BEGIN Input
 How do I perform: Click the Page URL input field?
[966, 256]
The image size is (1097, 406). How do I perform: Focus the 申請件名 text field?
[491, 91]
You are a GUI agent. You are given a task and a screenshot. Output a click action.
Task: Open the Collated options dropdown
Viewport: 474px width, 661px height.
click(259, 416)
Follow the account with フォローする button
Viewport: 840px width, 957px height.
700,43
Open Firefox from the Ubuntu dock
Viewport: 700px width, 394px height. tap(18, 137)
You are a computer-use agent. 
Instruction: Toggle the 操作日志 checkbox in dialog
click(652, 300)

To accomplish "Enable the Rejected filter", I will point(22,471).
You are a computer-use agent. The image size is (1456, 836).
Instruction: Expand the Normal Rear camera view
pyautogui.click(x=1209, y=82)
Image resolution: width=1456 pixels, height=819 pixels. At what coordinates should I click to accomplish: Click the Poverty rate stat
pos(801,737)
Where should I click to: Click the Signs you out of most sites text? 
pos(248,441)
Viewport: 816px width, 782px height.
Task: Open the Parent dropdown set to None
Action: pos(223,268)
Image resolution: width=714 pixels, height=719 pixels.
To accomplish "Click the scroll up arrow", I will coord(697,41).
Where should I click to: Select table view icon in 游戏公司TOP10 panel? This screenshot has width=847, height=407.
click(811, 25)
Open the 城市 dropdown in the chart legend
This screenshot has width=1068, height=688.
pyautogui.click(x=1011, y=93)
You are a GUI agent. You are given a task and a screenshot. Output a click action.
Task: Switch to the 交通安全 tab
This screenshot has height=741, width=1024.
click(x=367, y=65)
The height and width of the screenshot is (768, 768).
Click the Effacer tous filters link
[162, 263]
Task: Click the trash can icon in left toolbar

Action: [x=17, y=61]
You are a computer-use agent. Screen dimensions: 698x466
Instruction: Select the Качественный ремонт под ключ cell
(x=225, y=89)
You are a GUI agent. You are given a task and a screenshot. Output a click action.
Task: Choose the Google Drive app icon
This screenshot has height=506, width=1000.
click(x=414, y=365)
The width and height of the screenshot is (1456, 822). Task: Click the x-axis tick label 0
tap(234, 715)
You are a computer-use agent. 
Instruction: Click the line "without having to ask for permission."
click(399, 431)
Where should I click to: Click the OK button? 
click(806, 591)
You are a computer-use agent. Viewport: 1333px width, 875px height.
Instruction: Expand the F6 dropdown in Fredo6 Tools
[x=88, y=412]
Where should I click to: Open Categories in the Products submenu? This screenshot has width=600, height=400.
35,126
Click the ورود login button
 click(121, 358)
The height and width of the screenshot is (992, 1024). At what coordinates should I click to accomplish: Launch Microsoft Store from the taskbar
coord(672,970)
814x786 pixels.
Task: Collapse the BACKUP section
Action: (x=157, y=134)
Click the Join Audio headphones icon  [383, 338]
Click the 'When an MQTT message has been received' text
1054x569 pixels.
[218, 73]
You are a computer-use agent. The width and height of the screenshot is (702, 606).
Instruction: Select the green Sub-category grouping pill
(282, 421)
END Input
→ **Directions for this task**:
From the records above, copy every line that holds the word "computer".

→ **Expected answer**:
You are a computer-use agent. 
You are a computer-use agent. The image size is (1456, 836).
You are a computer-use agent. Screen dimensions: 698x466
You are a computer-use agent. 
You are a computer-use agent. Viewport: 1333px width, 875px height.
You are a computer-use agent. The width and height of the screenshot is (702, 606).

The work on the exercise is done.